I've ridden a Waymo (in Phoenix) and it felt very safe. The few times I've tried FSD in Tesla (~1 year ago) it did pretty well, but I had to intervene a few times, HOWEVER - I think part of the problem is I am worried about my responsibility, damage to the vehicle, and being thought of as "that guy" by other drivers (for example if it takes too long at a four-way stop waiting for the other car when it's actually our right-of-way). If I were not responsible for the car, as in a Waymo, I would probably let the Tesla FSD do its thing with less micro-management and it would do fine. I'll try the Robotaxi when it arrives.
The reason I will never get into such a vehicle is not necessarily because I know it to be unsafe— but rather because the arrogance of the people who created that technology means that they probably didn’t bother to test it well.
Waymo is magic. I’ve been in a rented Tesla and the FSD was wildly unpredictable. Good enough 99% of the time. But sure to cause a crash in the edge cases. Never experienced that in Waymo.
Right this has always been and continues to be the problem with Tesla's solutions. 99% good enough / 1% terrifying is not a good way to travel 10k miles/year. Even 99.99% / 0.01% is insufficient.
One tell - the amount of FSD guys that will quietly admit, if you ask, that their wife won't let them use it when she is in the car :-). Certainly my wife felt that way about AP/EAP in all its variations.
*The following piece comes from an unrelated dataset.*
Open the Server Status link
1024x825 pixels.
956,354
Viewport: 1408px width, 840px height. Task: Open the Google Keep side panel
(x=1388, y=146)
Women have a higher bar for technology, in that they expect it to actually work, not just be a neat idea.
I'll add that when I am walking or cycling anywhere, I feel a lot safer around Waymos.
Just yesterday in SF I nearly collided on my bike with a human SUV driver (likely an Uber), who pulled out impatiently into the bike lane to pass a Waymo which was stopped at a light waiting for a pedestrian to finish crossing (against the signal).